**WHAT THE EXERCISE ASKS:**
Whenever a line in this data holds the word "toolbar", report that line in full.

**EXCERPTED RECORDS:**
= = = = = = =
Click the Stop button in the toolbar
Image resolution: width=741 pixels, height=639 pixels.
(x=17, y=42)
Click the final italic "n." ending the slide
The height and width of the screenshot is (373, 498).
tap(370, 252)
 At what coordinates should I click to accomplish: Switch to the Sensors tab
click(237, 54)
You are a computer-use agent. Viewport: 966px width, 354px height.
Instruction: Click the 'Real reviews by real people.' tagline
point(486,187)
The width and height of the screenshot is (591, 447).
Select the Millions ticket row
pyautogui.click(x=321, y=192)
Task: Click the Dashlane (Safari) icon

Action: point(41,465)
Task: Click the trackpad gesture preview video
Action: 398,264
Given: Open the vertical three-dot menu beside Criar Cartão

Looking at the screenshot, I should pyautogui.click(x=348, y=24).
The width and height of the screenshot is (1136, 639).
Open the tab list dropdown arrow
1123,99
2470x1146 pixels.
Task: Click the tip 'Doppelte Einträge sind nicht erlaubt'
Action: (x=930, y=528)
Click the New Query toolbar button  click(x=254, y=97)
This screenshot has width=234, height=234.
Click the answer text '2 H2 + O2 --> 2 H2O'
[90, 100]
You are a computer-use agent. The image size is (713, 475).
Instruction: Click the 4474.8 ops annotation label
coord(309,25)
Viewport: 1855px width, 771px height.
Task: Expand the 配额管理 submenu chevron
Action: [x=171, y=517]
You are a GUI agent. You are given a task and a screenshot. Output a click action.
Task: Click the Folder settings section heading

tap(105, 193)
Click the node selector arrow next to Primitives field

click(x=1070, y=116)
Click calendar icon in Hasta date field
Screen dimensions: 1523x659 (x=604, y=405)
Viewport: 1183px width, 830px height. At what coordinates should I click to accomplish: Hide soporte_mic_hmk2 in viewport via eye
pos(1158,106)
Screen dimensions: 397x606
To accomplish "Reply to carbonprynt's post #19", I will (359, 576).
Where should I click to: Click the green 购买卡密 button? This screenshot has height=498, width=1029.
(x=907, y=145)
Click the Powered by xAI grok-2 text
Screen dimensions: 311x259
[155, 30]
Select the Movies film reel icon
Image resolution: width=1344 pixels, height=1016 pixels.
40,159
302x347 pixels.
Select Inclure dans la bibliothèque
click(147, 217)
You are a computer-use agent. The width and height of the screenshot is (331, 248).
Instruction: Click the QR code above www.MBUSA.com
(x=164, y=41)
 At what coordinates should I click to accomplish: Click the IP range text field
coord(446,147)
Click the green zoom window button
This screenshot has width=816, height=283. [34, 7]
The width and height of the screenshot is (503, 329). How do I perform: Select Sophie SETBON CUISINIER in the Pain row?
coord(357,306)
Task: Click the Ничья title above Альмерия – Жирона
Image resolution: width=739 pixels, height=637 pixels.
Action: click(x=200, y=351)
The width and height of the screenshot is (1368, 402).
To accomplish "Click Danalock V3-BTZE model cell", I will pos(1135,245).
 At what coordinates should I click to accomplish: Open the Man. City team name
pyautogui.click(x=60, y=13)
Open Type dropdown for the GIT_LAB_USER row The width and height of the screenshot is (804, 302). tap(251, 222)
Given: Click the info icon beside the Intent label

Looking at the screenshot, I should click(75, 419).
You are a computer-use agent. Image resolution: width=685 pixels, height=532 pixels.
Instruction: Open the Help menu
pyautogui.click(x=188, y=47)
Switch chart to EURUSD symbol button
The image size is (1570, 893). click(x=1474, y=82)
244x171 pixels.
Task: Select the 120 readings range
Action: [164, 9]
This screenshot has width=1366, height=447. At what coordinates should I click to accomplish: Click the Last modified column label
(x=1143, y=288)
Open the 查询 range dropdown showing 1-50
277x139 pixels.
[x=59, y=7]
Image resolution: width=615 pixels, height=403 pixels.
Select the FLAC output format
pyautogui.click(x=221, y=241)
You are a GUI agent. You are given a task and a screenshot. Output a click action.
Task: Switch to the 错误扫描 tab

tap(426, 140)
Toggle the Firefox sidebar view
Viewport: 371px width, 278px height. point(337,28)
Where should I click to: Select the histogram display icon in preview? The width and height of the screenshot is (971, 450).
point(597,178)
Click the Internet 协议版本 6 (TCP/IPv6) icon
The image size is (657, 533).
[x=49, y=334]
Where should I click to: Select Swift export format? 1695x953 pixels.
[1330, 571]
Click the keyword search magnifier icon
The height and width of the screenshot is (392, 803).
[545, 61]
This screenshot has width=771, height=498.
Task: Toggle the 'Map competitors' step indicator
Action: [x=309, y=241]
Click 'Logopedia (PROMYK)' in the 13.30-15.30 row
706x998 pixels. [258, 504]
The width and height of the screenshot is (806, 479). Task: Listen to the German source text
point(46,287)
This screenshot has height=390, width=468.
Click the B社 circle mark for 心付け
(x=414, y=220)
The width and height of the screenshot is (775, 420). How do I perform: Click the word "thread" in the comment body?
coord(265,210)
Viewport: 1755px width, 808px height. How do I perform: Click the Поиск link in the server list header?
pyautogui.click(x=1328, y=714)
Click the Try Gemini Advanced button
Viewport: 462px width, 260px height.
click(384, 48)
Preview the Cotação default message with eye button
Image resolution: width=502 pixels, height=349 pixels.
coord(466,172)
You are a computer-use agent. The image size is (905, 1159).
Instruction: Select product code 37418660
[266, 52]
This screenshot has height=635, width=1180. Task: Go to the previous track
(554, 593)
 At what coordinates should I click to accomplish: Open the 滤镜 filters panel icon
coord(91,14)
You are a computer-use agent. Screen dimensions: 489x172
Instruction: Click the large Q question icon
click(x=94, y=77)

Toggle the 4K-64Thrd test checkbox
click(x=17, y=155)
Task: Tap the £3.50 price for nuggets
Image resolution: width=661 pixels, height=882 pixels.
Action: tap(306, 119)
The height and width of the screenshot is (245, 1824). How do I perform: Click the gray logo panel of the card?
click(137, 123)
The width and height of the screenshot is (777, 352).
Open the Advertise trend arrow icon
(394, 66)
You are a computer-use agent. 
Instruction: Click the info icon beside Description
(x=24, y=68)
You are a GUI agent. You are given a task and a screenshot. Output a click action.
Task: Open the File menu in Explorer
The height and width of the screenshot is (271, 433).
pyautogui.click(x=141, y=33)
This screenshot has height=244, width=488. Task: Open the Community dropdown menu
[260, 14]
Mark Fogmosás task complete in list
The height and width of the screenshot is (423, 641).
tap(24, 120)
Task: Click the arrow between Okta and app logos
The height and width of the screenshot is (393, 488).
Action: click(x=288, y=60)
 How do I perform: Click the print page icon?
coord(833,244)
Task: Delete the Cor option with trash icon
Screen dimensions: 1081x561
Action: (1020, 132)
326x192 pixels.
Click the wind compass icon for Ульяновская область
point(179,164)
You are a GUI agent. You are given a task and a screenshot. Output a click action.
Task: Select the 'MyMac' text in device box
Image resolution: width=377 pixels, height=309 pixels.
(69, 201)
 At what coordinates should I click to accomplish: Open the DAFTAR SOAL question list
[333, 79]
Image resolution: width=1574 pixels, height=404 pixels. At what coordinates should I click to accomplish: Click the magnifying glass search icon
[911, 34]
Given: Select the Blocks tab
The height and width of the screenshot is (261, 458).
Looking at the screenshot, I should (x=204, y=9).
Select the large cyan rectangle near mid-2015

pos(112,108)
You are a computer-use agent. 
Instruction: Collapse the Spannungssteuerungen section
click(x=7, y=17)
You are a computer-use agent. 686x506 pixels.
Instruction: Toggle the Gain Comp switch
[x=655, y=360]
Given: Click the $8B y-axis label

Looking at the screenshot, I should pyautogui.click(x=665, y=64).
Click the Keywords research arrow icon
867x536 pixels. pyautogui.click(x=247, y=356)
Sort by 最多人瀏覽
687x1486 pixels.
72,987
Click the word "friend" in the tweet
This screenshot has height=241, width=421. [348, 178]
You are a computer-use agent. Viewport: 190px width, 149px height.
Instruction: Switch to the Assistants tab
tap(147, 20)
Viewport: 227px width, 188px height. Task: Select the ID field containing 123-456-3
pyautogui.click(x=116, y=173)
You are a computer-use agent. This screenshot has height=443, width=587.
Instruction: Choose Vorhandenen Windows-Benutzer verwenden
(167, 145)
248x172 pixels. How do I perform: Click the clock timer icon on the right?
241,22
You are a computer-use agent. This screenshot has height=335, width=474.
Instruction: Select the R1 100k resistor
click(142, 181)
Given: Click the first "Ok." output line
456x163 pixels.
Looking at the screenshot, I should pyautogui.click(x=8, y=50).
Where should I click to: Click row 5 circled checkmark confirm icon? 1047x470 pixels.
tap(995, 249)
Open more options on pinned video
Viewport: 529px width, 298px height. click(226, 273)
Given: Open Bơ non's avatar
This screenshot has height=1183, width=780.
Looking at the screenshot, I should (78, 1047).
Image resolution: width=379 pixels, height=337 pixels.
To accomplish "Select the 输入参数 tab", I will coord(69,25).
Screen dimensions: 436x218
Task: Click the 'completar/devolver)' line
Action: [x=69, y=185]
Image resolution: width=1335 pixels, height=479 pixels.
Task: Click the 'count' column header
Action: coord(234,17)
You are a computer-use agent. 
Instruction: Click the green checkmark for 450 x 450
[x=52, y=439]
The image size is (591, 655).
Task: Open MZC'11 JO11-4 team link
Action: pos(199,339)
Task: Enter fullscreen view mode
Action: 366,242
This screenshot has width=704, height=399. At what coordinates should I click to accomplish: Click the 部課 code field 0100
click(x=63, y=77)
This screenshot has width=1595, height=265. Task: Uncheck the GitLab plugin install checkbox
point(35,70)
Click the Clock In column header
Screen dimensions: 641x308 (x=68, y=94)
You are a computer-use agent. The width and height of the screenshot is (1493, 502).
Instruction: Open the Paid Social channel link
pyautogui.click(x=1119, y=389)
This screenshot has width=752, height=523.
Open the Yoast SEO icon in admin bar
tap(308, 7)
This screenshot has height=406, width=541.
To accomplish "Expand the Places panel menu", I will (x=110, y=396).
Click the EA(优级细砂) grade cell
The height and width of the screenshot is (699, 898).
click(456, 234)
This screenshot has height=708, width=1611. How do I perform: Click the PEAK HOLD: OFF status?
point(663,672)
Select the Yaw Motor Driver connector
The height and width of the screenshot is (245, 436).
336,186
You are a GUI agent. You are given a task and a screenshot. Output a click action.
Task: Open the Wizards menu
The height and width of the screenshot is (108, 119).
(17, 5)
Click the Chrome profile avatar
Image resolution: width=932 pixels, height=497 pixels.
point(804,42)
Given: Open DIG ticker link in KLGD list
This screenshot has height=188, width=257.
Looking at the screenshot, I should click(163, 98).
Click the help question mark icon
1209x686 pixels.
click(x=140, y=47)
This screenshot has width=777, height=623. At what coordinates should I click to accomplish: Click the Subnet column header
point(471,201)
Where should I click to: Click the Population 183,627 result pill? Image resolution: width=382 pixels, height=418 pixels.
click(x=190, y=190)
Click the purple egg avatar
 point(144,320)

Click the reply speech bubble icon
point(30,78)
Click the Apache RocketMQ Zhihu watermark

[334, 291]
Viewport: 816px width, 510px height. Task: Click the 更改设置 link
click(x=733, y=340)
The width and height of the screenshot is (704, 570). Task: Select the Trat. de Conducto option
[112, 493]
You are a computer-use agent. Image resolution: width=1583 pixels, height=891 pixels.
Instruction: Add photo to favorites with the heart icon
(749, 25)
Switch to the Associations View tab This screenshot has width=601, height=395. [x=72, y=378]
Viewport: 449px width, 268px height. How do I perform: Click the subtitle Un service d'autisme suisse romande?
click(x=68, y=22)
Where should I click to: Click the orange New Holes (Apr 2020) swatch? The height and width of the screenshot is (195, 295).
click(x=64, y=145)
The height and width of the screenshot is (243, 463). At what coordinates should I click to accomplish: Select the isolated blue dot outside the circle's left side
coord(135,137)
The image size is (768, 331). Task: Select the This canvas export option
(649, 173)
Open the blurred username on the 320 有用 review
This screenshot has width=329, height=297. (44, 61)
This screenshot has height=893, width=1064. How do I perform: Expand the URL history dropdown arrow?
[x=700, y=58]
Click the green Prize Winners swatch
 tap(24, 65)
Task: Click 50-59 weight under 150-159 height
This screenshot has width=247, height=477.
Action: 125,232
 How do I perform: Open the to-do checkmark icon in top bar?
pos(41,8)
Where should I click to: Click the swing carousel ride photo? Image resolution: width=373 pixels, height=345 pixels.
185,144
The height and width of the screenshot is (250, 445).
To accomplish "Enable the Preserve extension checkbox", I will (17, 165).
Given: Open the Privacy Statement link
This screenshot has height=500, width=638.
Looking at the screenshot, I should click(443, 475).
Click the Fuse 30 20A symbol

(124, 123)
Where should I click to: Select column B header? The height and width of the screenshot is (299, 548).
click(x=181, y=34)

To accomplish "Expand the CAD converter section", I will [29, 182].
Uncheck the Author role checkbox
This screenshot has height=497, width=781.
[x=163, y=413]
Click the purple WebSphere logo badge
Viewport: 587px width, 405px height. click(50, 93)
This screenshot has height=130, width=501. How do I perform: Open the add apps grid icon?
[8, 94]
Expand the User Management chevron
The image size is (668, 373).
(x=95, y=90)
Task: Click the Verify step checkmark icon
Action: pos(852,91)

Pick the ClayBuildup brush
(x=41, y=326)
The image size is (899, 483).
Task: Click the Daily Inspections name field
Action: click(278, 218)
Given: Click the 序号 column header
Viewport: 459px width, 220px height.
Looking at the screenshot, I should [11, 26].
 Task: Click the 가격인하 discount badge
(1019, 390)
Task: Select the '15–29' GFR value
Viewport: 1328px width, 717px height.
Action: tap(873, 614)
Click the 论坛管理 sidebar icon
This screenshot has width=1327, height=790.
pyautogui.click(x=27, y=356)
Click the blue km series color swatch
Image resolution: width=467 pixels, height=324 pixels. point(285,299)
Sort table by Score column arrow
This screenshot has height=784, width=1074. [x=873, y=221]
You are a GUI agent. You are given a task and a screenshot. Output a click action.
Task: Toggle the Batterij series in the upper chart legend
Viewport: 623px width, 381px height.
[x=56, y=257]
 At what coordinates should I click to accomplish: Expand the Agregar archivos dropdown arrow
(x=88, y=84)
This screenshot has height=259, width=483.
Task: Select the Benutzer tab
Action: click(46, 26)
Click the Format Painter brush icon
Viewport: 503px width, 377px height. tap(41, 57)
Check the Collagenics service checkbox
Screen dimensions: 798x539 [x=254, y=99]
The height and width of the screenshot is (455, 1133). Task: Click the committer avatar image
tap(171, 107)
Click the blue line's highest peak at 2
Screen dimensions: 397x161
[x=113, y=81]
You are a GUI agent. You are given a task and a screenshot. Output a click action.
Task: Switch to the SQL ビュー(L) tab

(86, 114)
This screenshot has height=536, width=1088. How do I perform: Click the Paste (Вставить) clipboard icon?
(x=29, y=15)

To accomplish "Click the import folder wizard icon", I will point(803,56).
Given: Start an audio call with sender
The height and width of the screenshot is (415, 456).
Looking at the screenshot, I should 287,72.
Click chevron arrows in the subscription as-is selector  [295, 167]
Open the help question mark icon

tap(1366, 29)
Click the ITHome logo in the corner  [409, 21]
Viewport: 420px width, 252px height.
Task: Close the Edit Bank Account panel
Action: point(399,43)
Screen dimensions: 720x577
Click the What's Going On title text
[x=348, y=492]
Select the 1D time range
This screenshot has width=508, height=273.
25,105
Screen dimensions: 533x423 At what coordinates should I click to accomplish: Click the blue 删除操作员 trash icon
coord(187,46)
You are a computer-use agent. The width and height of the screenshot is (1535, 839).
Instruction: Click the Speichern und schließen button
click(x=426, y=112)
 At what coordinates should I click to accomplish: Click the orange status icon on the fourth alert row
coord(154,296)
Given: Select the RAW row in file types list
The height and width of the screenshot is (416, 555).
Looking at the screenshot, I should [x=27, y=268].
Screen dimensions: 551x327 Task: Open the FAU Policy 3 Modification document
= = = = = = =
**REPLY:**
Click the Stop button in the toolbar
Click the New Query toolbar button  click(x=254, y=97)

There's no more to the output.